Re Chrysalis, I have two moratoria:
1. I would like to declare a moratorium on this plot. The one where it's about 50 or 60 years in the future, some organization (either an extremely powerful corporation or a government agency) has invented some thing with enormously dangerous repercussions. And those repercussions have filtered down to the streets, usually because they're using prostitutes or street children or something as lab rats. And there's one rogue cop who is going to put the pieces together and bring the big organization down. It's not that it's a bad plot, it's just that I've seen it enough. Last year with Renaissance, five years ago with Minority Report, hell there's bits of it in Blade Runner and a bunch of other places too. I am calling it fait accompli. We have done this thing: let us move on to another thing.
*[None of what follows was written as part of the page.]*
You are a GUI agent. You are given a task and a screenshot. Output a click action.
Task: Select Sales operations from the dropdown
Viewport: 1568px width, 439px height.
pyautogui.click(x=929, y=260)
2. I blame Francis Coppola for this one: use of desaturated colour in the future. Moratorium that shit. I blame Francis because it's his fault that period movies are all burnished and golden, and some nutter then extended the logic of that and decided that a) our inherent "humanity" is represented by degrees of colour saturation, and therefore b) the future will be cold, desaturated, and washed out. (This also creates a linear timeline in which the present - "now" - is apparently some kind of median grade of our colourful humanness; we are neither as ochre-human as we were before, nor as blue-inhuman as we are bound to become.) Plus the whole damn thing just looks like a Brita commercial. Let's just throw the lingoistic jive clean out the winda, and go find new tools.
Just got out of Elizabeth: The Golden Age, pretty much the only really "Hollywood" ticket I actively pursued this time around, to indulge in the opulence of seeing that almost ludicrously opulent movie in the equally ludicrously opulent Elgin in the middle of a Monday afternoon when we really oughta all be at work and not watching movies about virgin queens kicking Spanish naval ass. Oh how I love that shit. And it is shit: these flicks are the cinematic equivalent of pulp like The Godfather (the novel). But I ate it up, because it was pretty and grave and Cate Blanchett is amazing. And at the end of the day, it's nice to have it reaffirmed that it's just really freakin' challenging to find a spouse, and a co-monarch especially. Fortunately, I've come to an important decision. I need no queen.

Comments
Yeah, I with you Mr. Brown, "Indiana Jones and the Kingdom of the Crystal Skull" is many, many times worst than "The Phantom Menace". Before this title announcement I was completely on board with Indy 4. I was disappointed that Shia LaBeouf (who made me want to poke my eyes out in Transformers) had a major role in the movie, I figured if Lucas pushed the movie too far off the rails, that Spielberg would keep it together. Now I'm having flashbacks to the Star Wars prequels (which I thought were pretty horrible) and worry it's going to be a complete disaster. I mean "Kingdom of the Crystal Skull"!?! It's not anywhere close to Apirl 1st! This is not funny Lucas and Spielburg! This is NOT FUNNY AT ALL!
Worst comes to worst and it sucks badly, there's always the original trilogy, all wrapped up together in a nice DVD boxset that can completely ignore that this 4th movie ever happened.
Posted by: Matthew Fabb | September 10, 2007 11:37 PM
I have supremely high hopes for this thing, obviously. I think my hopes are achievable and I'm trying not to be pessimistic... but that is a fucking horrible, horrible title. That is a title that is beneath the station of the Indy video game franchise, to say nothing of the films. It is classless.